Impresa etnica a Prato

La presenza di cittadini stranieri sul territorio pratese si riflette, di conseguenza, anche nel settore lavorativo. Gli studi e la ricerca sui fenomeni migratori ci hanno abituato ad utilizzare il termine "imprenditoria etnica" per parlare del commercio delle minoranze con due accezioni, una che richiama un fenomeno "anomalo", con scarse potenzialità e soggetto spesso a pratiche illegali e l'altra accezione che indica la provenienza della persona che esercitano il commercio offrendo prodotti propri della loro cultura d'origine. A seconda del contesto, spesso le due accezioni si mescolano dando vita all'idea più diffusa che gli "autoctoni" hanno del commercio etnico, cioè un lavoro con poche prospettive, spesso poco trasparente e legato a culture distanti.
Al di là del pensiero della "gente", sono stati fatti numerosi studi per comprendere questo fenomeno, per capirne la diffusione e i motivi che spingono i cittadini stranieri ad aprire un'attività commerciale propria. Due sono state le direzioni nelle quali si sono mossi gli studiosi, una riguardante il capitale sociale e l'altra le reti di migranti. Le reti migratorie, come si può capire anche da quanto detto in precedenza, sono uno dei pilastri sui quali si basano le migrazioni, strumento in grado di dare una piccola sicurezza in un momento tanto particolare nella vita del migrante. Le reti favoriscono, oltre all'integrazione e tutte le pratiche "burocratiche", anche la ricerca del posto di lavoro e sono capaci di creare occupazione "anche da sé" in quanto forniscono forza lavoro a basso costo e informazioni su come reperire i capitali necessari alla nascita dell'attività stessa269. Le risorse etniche sono definite come "elementi socioculturali che aiutano o si avvantaggiano dal successo delle attività commerciali", e che si basano sulle reti sociali dei migranti per facilitare la trasmissione di informazioni e facilitare la manodopera, spesso senza contratto, appartenente alla stessa comunità. Quindi, in sostanza, le reti dei migranti servono a reperire risorse in modo più veloce e a fornire, sempre con massima velocità, un guadagno ai migranti appena giunti nel nuovo paese. Il capitale sociale è quindi, in sostanza, il migrante stesso . Aprire un'attività etnica, in qualsiasi ambito (vedremo poi..), è sicuramente più vantaggioso e semplice proprio perché le comunità dispongono al loro interno del capitale sociale (persone, relazioni, "mercato"..) necessario.

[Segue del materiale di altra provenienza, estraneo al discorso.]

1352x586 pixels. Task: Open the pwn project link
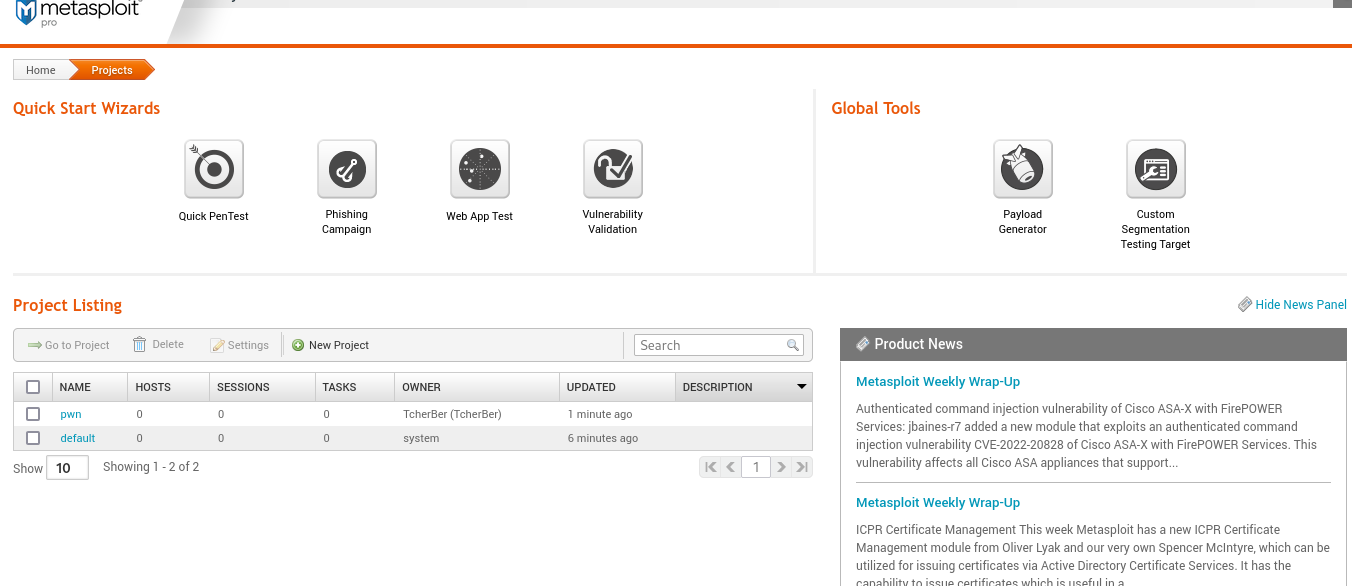[x=70, y=414]
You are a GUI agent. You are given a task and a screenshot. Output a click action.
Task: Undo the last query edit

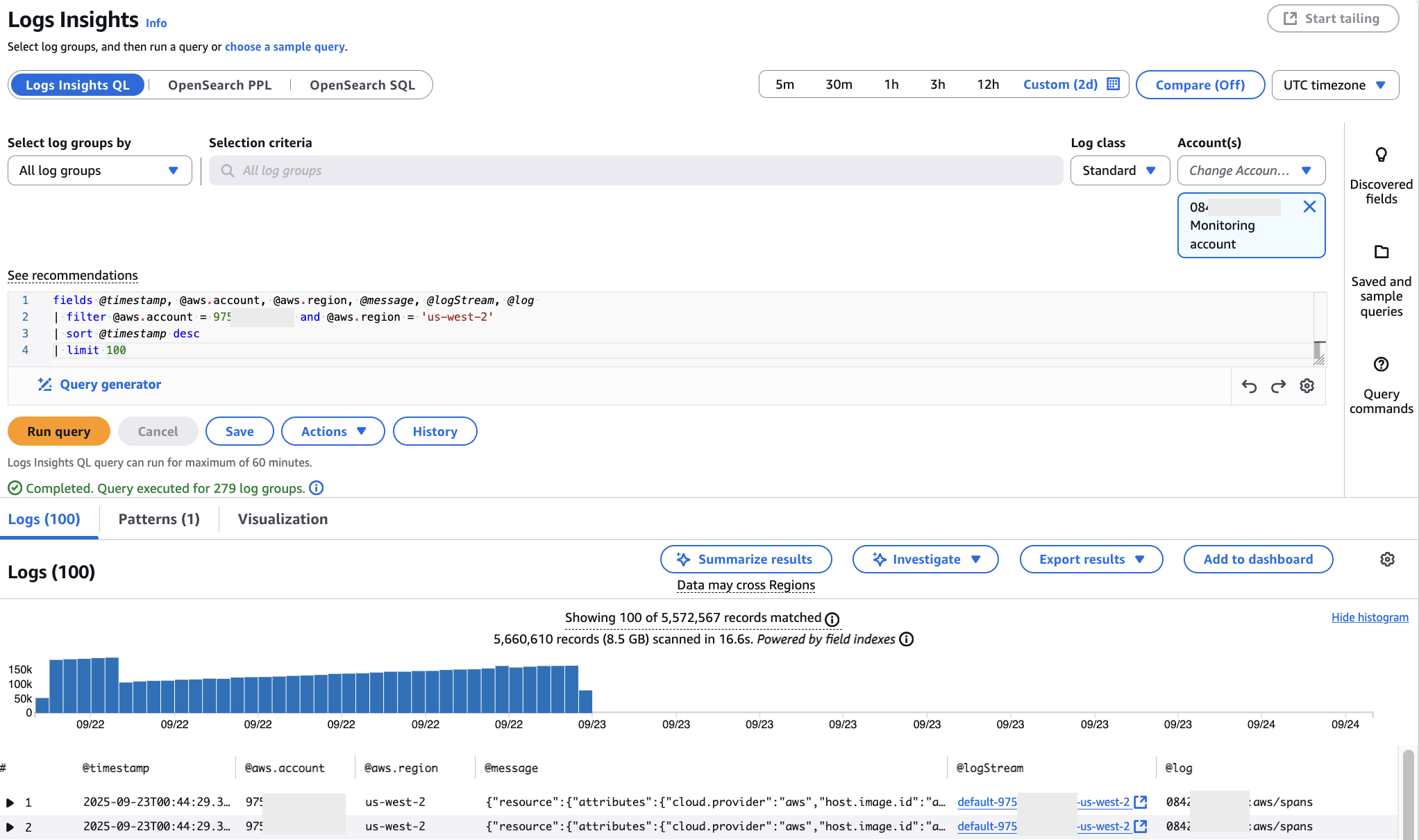[1250, 386]
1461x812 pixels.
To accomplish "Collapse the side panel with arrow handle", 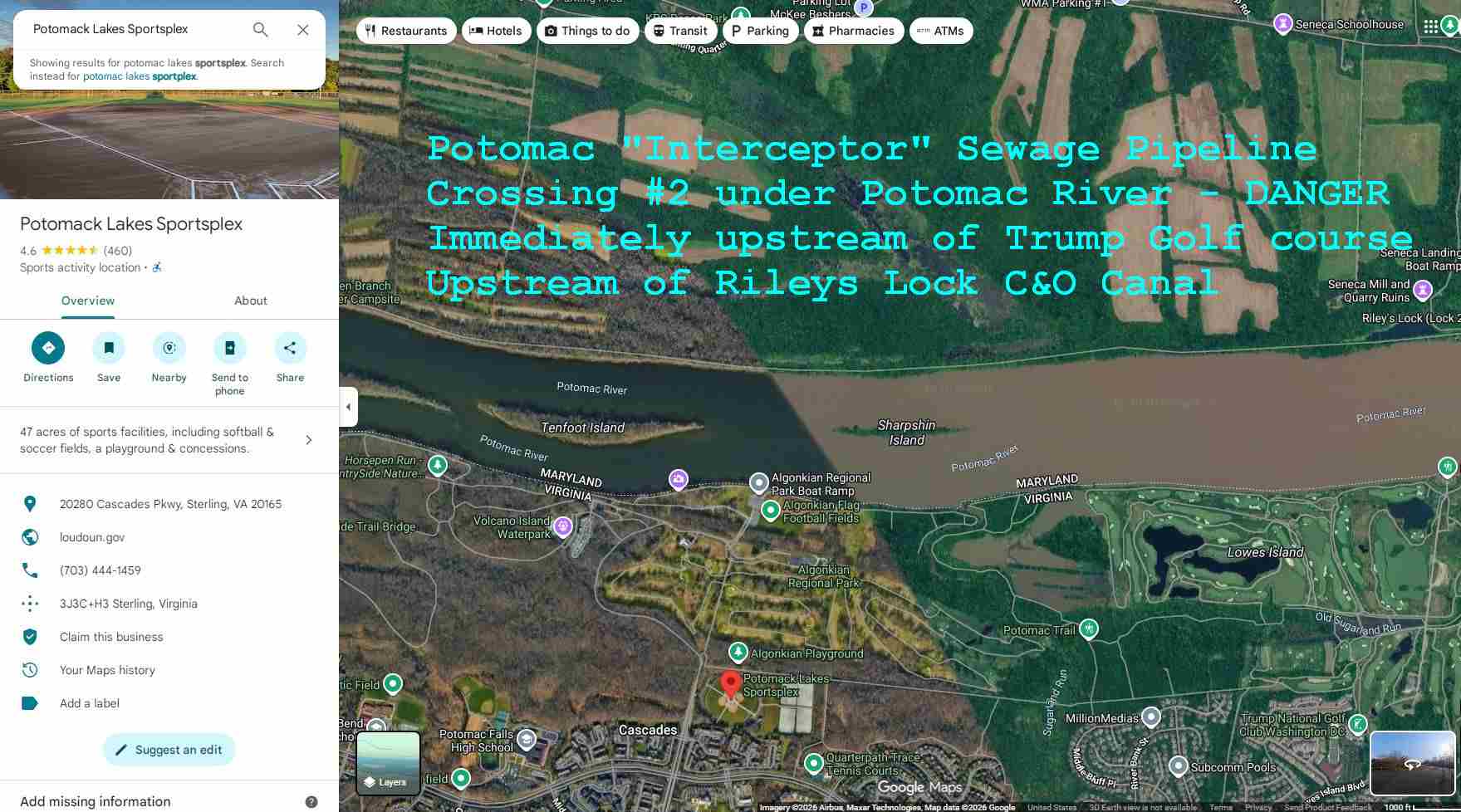I will tap(349, 407).
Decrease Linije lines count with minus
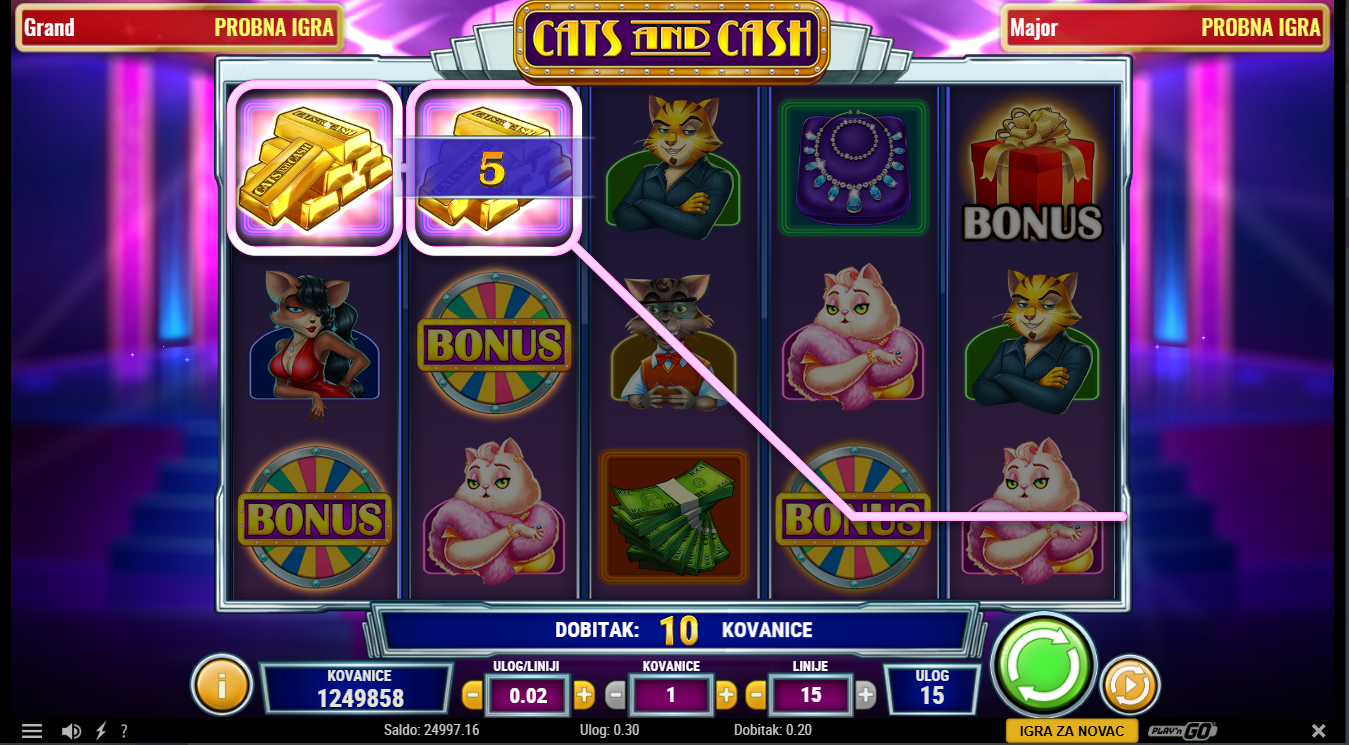Screen dimensions: 1349x745 (x=756, y=695)
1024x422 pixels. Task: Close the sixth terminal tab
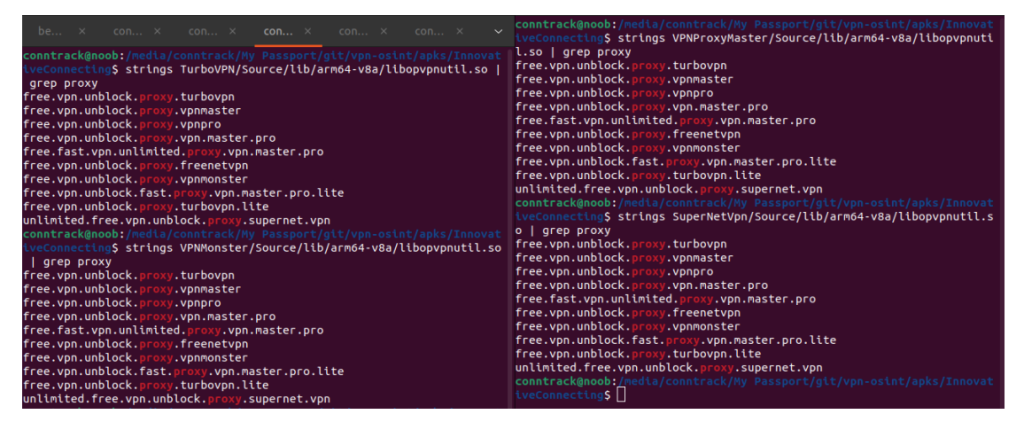point(460,31)
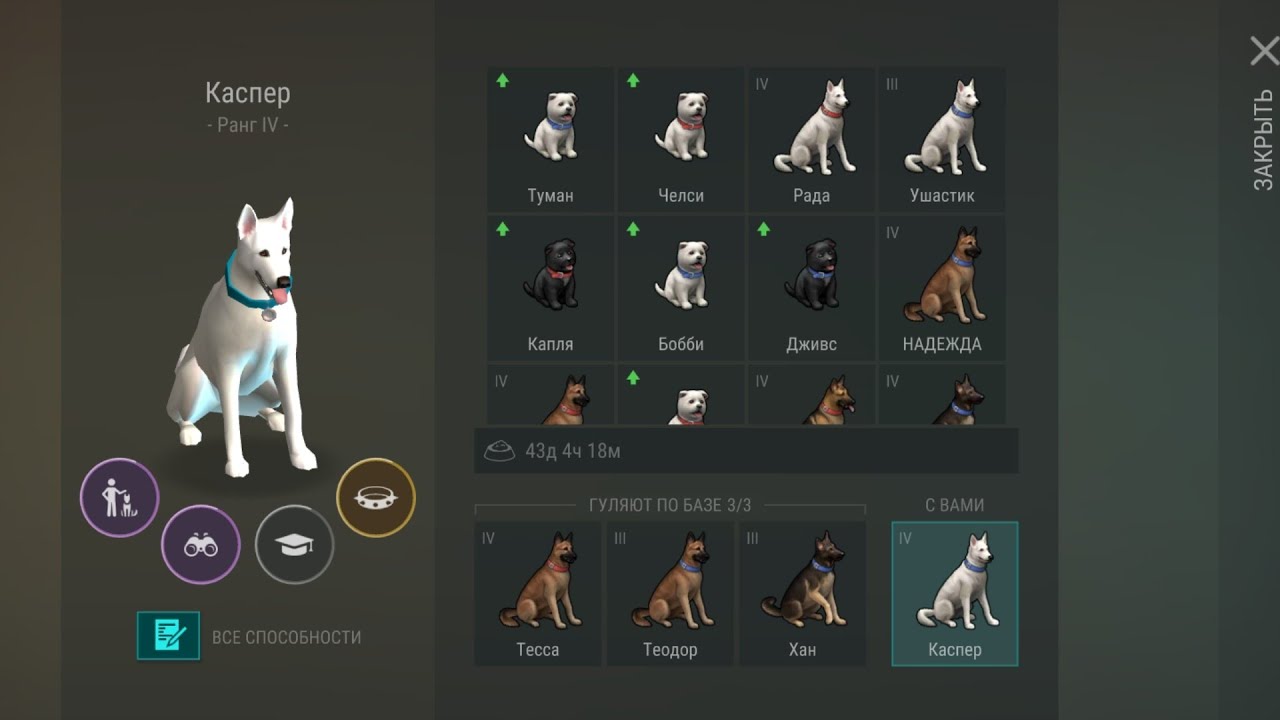Select the puppy named Челси
The image size is (1280, 720).
click(681, 139)
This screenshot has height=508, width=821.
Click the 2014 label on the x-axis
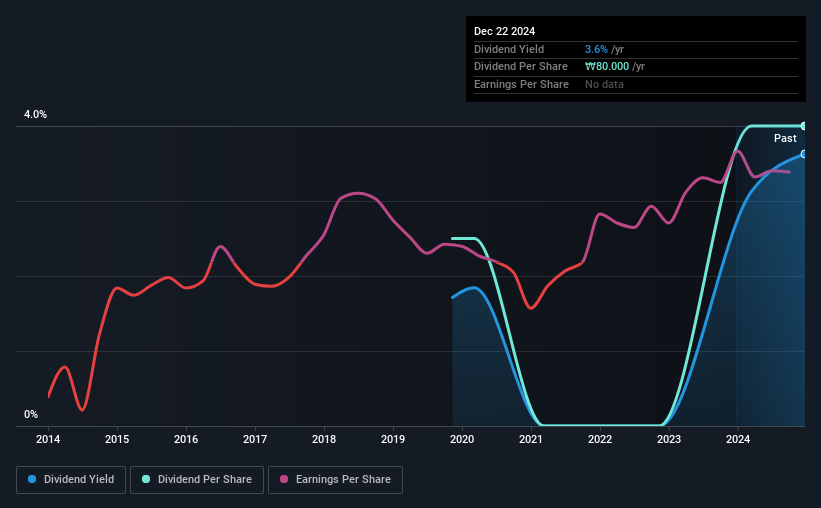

Le attività commerciali di proprietà dei migranti nascono anche per un altro motivo, sono senza dubbio una reazione al "blocco" delle opportunità nel mercato del lavoro. Le attività etniche nascono come una reazione alla disoccupazione, sono una strategia di sopravvivenza all'interno del paese d'arrivo là dove le possibilità di successo professionale appaiono scarse. Queste attività commerciali sono spesso contraddistinte da "sentimenti forti", il senso di solidarietà e l'aiuto che i migranti sanno darsi non ha pari nei gruppi sociali autoctoni. La proliferazioni di attività etniche è dovuta quindi al mix di capitale sociale e reti di migranti, mix che riesce a creare quei fattori fondamentali (cultura del lavoro, senso di appartenenza, solidarietà, speranza di migliorare la propria condizione di vita...) per la sopravvivenza dell'attività stessa. Sono fattori più "sentimentali" che pratici ma che riescono però con estrema efficacia a superare gli ostacoli che i migranti vedono interporsi con il mercato del lavoro. Ovviamente le attività etniche non nascono solamente per colpa degli ostacoli e delle problematiche del mondo del lavoro, in quello che Kloosterman definisce modello "Neoamericano", l'auto-occupazione è un modo per ottenere maggiori entrate ed avere una maggiore autonomia economica e quindi non solo il motivo per sfuggire alla disoccupazione e dai lavori meno qualificati.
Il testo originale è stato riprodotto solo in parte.